Work to complete.
• a. Translate into Spanish the following sentence from the news item on canine lymphoma research: "The program will use resources from NCSU's College of Veterinary Medicine in studies of non-Hodgkin lymphoma at the University of North Carolina at Chapel Hill's Lineberger Comprehensive Cancer Center and at NCSU."
• b. Continue the news item on canine lymphoma research for one more paragraph, picking up after its final sentence.

Excerpted passage.
▶

NEW YORK (GenomeWeb News) – Scientists in North Carolina will collaborate to use samples from dogs with cancer to conduct genomic studies that may be applied to humans and canines, North Carolina State University said this week.
The program will use resources from NCSU's College of Veterinary Medicine in studies of non-Hodgkin lymphoma at the University of North Carolina at Chapel Hill's Lineberger Comprehensive Cancer Center and at NCSU.
Non-Hodgkin lymphoma is biologically similar in humans and dogs, but because dogs of the same breed have far less genomic variation than humans, "it is much easier to narrow down problem areas," NCSU said.
The collaborators will recruit dogs that have been diagnosed with lymphoma in order to gather tissue samples, for which they will pay each dog's owners $1,000. These samples will be studied to create a genomic profile of non-Hodgkin lymphoma that will help researchers gain insight into the disease's biology, and potentially help them develop ways to diagnose it earlier.

◀

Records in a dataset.
▶

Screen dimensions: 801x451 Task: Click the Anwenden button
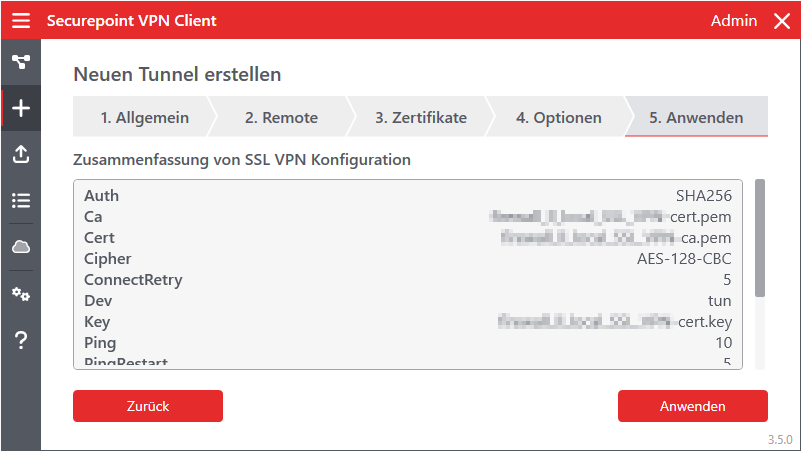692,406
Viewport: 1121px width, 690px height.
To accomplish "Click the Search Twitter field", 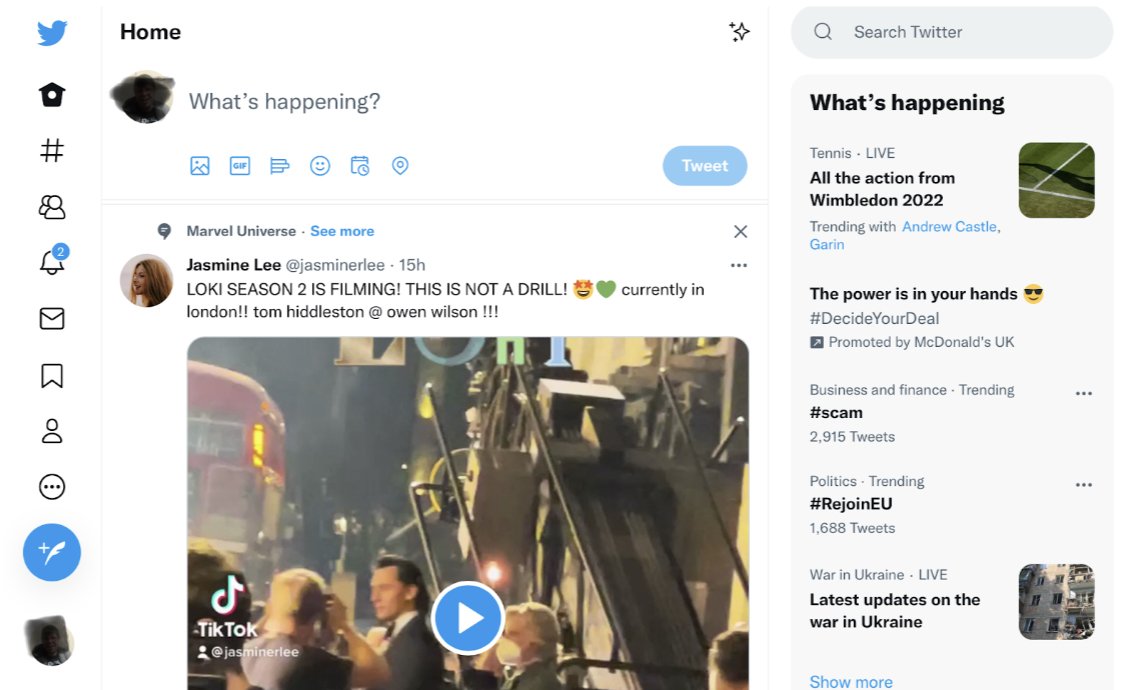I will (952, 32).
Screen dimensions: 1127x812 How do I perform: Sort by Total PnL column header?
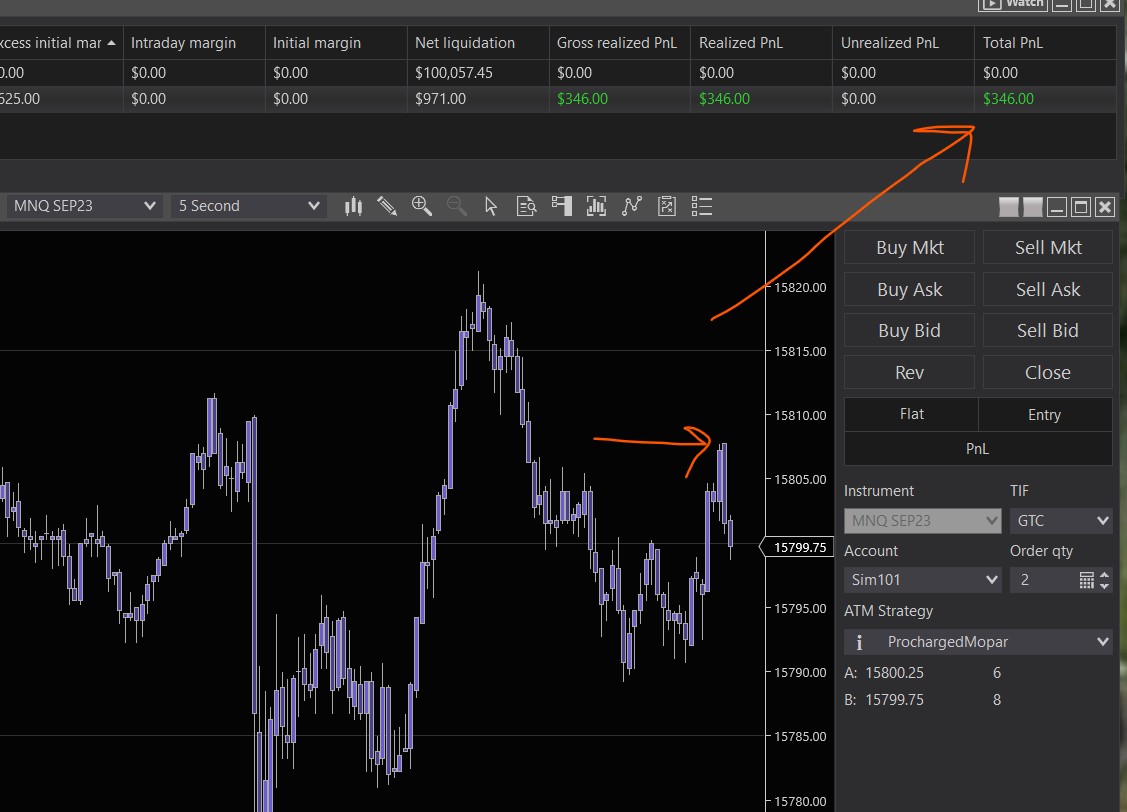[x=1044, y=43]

◀

Responses in order.
• a. El programa utilizará recursos de la Facultad de Medicina Veterinaria de NCSU en estudios del linfoma no Hodgkin en el Centro Integral de Cáncer Lineberger de la Universidad de Carolina del Norte en Chapel Hill y en NCSU.

• b.
"Traditionally, lymphoma researchers have used laboratory mouse models of lymphoma, but it would be advantageous to study lymphoma in a large animal model with spontaneously occurring lymphomas that more closely mimic the situation in humans," UNC geneticist and clinical oncologist Kristy Richards said in a statement. "We aim to take full advantage of this partnership to discover, develop and test new treatments much faster than could be done in either organism alone."